_Aim of the task_
Continue the news report on the 2019 decline in Indonesia's production forest revenues, starting after its final sentence.

_Page extract_

################

The Forest Scribe

Revenues from Indonesian Production Forest Down in 2019

Log from production forest Indonesia

Indonesia saw revenues from its production forests decline by 4.5 percent to Rp 2.73 trillion in 2019 compared to the previous year while investment in that sector also went down 17.7 percent in 2019 to Rp 128.14 trillion, the Environment and Forestry Ministry said.

Non-tax revenues from the country’s production forests went down from 2018’s Rp 2.86 trillion to Rp 2.73 trillion in 2019 while investment in the same sector also declined from Rp 155.71 trillion in 2008 to Rp 128.14 trillion in 2019, the ministry said in a press release issued on Saturday (4/1).

Production forests are natural forests and timber estates designated for the production of timber.

################

_Information shown_
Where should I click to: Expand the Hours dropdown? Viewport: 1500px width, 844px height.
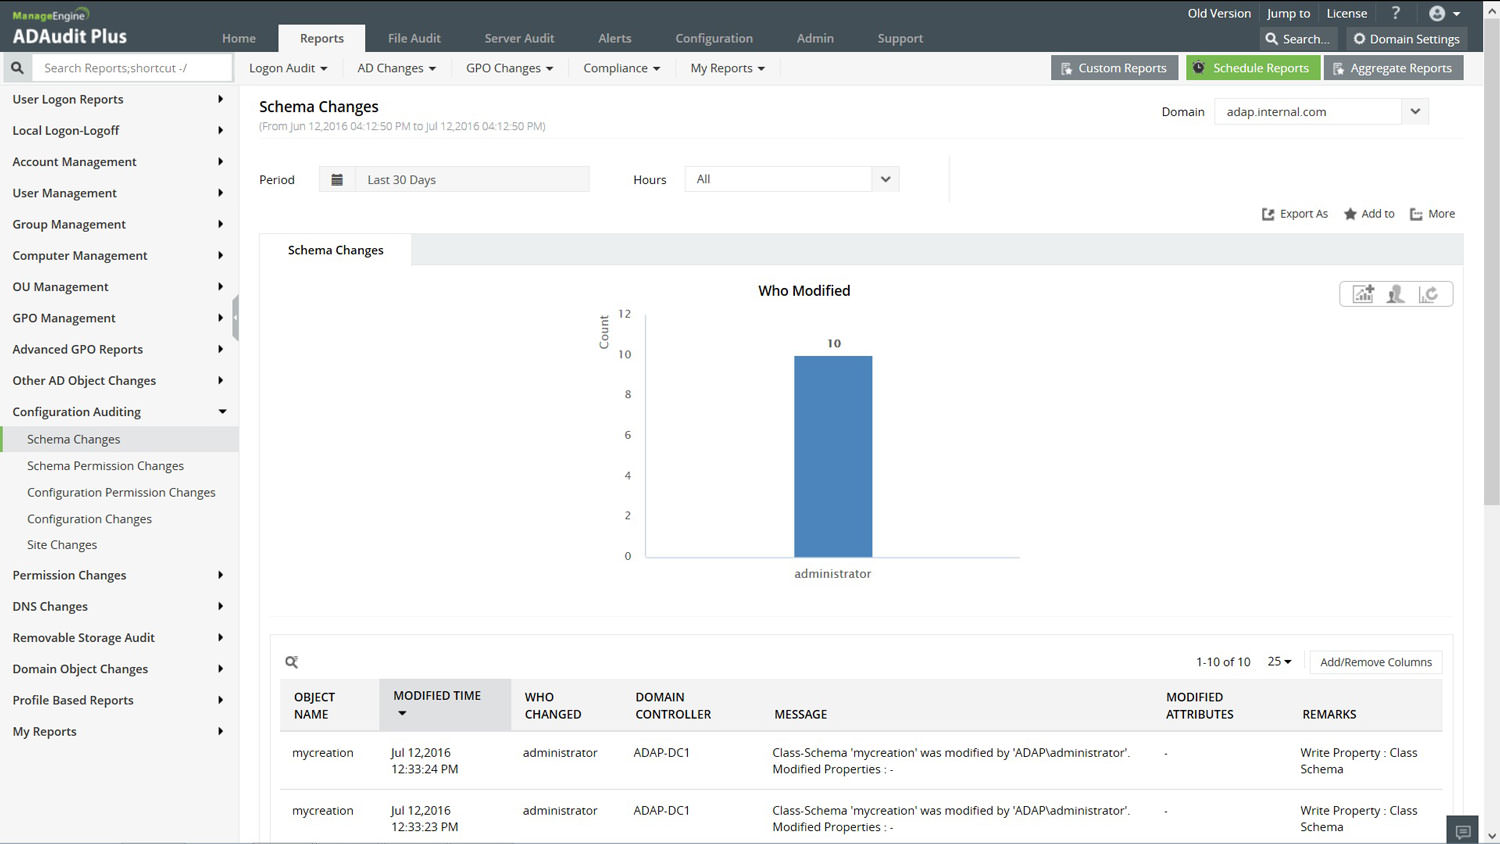(885, 179)
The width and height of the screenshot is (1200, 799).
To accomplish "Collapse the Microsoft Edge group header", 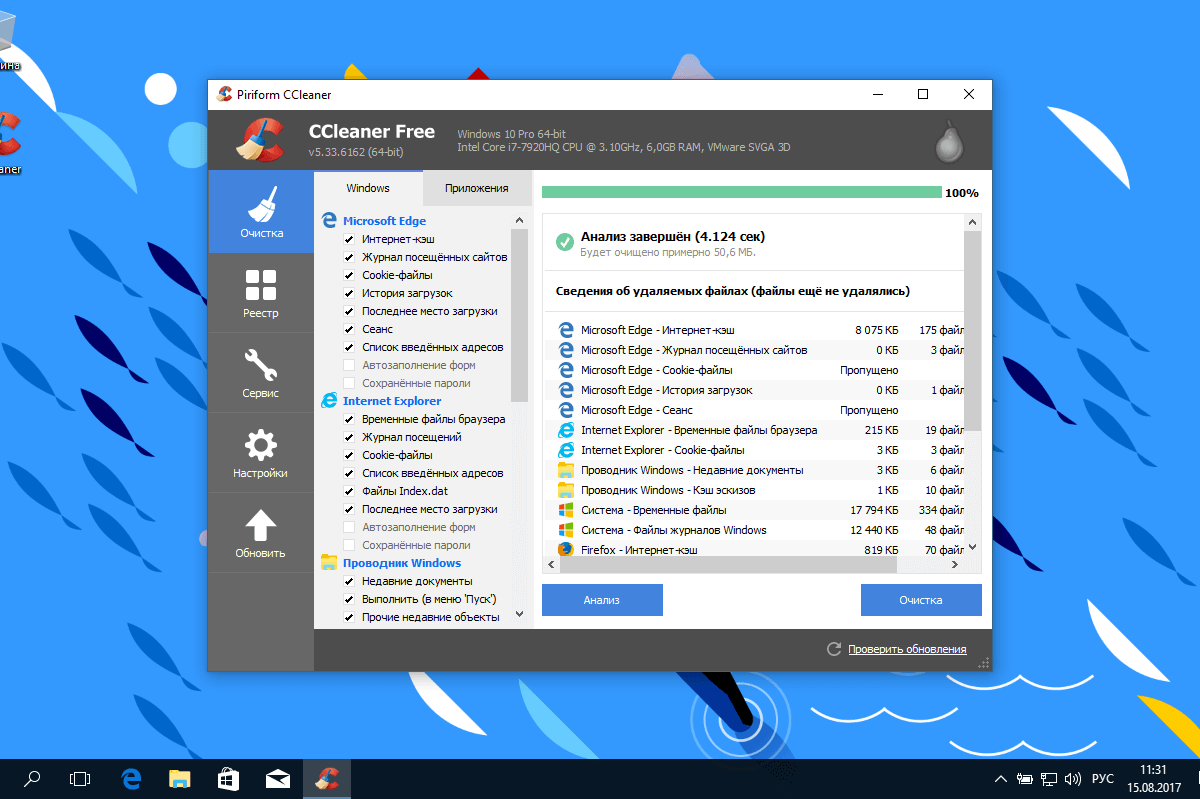I will (384, 221).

################

_Task output_
The same press release said that the production of logs from production forest had also declined in 2019 compared to 2018. Natural forests designated as production forests saw their log production down by 21.27 percent in 2019 to 6.77 million cubic meters compared to the previous year, while log production from timber estates also went down, by 9.74 percent in 2019 to just 36.23 million cubic meters.

Director General for Sustainable Management of Production Forests at the Ministry of Environment and Forestry, Bambang Hendroyono, was quoted in the press release as saying that the government was preparing a number of breakthrough policies to raise the productivity of production forests.

With regards to production forest that are natural forests, the policies include guaranteeing business certainty, the application of intensive and multi-system silviculture techniques, the application of Reduced Impact Logging (RIL), conducting performance evaluations, and integration with industries, the release said.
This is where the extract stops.